Dokument |
Äusserlich ist der „Los Angeles Times“ nur wenig anzumerken von der inneren Unruhe, die Amerikas zweitgösste städtische Tageszeitung erfasst hat, seit deren Mitarbeiter wissen, dass ihr Blatt demnächst wohl erneut den Besitzer wechselt. Der alte Eigentümer, Immobilienmagnat Sam Zell, hatte die Tribune Co., der die „Times“ seit der Jahrtausendwende gehört, 2007 gekauft, ausgeweidet und ein Jahr später in Konkurs schlittern lassen.
Illustre Nachbarschaft
Die Zahl der Mitarbeitenden schrumpfte um die Hälfte auf 500 und diverse Sparrunden dünnten die Zeitung aus, liessen die Moral sinken. Gleichzeitig ist die Auflage der “LA Times“ seit 2000 um fast die Hälfte auf 600‘000 Exemplare gefallen‚ ein tieferer Fall, als ihn im selben Zeitraum vergleichbare Blätter wie die „Chicago Tribune“ oder die „Washington Post“ erfuhren.
Noch aber prangt das Logo der „Los Angeles Times“ stolz am imposanten Gebäude im Stadtzentrum an der Spring Street, direkt gegenüber dem nicht weniger eindrücklichen Hauptquartier des LAPD, der berühmt-berüchtigten Stadtpolizei. Deren unverhältnismässig brutales Vorgehen gegen den schwarzen Automobilisten Rodney King löste 1992 schwere Rassenunruhen aus, nachdem ein Gericht die involvierten Beamten freigesprochen hatte. Das LAPD, dem die Nähe zur Zeitung und deren Reportern angeblich nicht immer geheuer ist, beschäftigt heute gegen 13‘000 Leute.

Datenzeilen |
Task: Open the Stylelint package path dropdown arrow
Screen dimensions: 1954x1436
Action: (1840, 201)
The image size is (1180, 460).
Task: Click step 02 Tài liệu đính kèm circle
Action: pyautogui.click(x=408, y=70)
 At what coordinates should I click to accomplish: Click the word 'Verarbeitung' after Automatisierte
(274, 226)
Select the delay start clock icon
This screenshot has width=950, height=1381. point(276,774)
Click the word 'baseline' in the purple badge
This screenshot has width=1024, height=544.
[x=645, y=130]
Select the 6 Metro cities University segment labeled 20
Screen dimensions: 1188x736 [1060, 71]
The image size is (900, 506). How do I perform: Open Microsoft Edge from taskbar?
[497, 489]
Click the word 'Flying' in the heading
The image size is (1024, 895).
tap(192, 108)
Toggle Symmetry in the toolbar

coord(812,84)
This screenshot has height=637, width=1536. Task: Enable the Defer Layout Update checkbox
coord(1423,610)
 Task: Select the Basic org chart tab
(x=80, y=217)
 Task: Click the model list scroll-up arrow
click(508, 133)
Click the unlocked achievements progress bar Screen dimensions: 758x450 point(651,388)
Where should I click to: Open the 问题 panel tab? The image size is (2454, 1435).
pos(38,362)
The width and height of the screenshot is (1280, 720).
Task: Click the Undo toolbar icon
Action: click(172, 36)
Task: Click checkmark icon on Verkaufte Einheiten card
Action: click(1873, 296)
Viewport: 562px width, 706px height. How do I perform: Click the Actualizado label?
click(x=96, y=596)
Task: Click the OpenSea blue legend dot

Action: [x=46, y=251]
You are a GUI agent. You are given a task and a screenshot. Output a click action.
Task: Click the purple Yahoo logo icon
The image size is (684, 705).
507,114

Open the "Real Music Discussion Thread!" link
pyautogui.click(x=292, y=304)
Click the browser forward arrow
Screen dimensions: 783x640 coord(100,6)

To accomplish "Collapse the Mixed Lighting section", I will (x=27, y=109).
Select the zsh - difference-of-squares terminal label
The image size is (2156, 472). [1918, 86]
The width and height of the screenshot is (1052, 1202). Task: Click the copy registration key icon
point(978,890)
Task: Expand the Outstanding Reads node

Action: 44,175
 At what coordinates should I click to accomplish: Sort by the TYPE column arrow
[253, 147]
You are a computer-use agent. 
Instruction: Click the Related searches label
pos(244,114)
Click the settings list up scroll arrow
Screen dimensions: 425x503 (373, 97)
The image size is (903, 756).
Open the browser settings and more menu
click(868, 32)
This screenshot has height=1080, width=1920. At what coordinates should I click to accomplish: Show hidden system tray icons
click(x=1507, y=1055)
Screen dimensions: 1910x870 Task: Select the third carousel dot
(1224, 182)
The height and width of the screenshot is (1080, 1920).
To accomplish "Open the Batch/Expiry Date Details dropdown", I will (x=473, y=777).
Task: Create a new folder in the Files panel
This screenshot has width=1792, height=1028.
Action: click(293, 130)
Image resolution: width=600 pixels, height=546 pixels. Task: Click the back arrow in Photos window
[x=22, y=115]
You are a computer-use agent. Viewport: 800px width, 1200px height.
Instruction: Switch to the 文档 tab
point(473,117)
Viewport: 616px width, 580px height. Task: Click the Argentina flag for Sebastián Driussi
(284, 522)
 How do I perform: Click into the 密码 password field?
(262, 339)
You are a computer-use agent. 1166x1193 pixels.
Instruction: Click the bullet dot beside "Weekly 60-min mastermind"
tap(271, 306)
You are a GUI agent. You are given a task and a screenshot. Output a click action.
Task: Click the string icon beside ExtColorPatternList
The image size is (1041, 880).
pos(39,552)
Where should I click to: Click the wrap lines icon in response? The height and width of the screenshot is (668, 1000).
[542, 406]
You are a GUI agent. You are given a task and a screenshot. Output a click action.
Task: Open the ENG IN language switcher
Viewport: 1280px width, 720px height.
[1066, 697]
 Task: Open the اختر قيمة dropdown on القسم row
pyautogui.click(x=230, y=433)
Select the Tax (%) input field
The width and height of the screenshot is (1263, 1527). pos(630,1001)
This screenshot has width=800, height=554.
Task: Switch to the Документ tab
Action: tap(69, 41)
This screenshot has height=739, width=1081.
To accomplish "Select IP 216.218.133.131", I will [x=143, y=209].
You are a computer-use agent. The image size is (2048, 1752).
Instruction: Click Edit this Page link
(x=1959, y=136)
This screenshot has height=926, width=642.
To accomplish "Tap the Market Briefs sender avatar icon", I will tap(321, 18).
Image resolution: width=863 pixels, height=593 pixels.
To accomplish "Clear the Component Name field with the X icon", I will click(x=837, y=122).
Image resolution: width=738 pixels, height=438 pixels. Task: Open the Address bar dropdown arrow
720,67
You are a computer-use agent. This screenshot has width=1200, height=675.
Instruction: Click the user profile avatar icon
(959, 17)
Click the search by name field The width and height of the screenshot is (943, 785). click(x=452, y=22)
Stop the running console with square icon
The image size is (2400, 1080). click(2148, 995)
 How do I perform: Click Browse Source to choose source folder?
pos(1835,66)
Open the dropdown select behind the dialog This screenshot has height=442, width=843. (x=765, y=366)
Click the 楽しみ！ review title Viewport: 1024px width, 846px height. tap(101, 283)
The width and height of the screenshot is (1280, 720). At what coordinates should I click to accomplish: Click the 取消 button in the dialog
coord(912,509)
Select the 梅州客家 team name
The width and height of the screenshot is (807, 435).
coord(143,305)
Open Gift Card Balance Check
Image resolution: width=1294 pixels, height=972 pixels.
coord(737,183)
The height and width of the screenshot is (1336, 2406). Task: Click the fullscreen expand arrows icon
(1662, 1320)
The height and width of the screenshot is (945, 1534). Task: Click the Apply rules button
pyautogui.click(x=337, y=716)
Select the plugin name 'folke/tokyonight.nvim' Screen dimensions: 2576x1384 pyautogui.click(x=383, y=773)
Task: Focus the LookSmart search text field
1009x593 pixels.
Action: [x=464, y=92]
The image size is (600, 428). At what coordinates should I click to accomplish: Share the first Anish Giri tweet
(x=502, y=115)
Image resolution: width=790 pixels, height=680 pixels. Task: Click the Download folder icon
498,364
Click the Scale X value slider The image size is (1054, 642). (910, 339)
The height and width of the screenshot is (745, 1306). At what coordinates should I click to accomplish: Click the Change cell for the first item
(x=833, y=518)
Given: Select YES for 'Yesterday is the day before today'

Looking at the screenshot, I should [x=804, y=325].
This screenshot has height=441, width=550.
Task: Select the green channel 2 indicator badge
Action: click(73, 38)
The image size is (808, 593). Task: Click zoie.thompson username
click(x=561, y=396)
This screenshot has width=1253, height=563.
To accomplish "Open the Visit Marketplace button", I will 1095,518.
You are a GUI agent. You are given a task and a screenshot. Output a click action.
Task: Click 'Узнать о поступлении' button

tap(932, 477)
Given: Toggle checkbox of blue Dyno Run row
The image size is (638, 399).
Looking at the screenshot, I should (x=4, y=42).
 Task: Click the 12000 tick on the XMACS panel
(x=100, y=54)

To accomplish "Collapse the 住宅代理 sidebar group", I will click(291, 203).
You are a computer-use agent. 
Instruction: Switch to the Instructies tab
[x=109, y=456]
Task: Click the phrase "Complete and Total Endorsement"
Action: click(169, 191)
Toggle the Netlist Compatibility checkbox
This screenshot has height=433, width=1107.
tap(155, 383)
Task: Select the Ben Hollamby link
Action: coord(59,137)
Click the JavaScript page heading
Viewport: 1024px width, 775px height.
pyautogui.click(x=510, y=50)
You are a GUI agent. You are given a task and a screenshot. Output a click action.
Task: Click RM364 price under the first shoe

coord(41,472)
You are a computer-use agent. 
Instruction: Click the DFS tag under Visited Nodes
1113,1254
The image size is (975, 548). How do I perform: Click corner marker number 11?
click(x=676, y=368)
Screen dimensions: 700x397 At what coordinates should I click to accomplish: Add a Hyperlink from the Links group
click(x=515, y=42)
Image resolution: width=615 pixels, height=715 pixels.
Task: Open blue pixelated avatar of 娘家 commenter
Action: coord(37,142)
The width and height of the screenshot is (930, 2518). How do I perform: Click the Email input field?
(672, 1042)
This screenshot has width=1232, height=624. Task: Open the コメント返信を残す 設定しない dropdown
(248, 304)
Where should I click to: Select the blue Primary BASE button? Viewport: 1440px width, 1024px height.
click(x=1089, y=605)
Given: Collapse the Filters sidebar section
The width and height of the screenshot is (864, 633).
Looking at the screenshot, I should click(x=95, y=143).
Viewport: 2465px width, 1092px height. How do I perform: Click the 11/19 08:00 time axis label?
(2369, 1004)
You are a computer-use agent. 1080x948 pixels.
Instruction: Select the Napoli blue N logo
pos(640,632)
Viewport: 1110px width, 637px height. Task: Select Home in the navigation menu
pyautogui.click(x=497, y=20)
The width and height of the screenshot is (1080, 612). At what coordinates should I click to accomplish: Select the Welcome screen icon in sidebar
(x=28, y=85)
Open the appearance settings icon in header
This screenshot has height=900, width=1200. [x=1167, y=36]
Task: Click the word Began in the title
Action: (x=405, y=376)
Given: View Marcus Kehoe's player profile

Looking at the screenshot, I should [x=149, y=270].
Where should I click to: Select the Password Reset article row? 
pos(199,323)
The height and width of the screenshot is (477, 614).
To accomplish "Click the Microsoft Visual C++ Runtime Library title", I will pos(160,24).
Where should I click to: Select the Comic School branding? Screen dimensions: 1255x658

Aufgabe | Wer war laut dem Dokument der alte Eigentümer, der die Tribune Co. 2007 kaufte?

Lösung zur Aufgabe | Der Immobilienmagnat Sam Zell.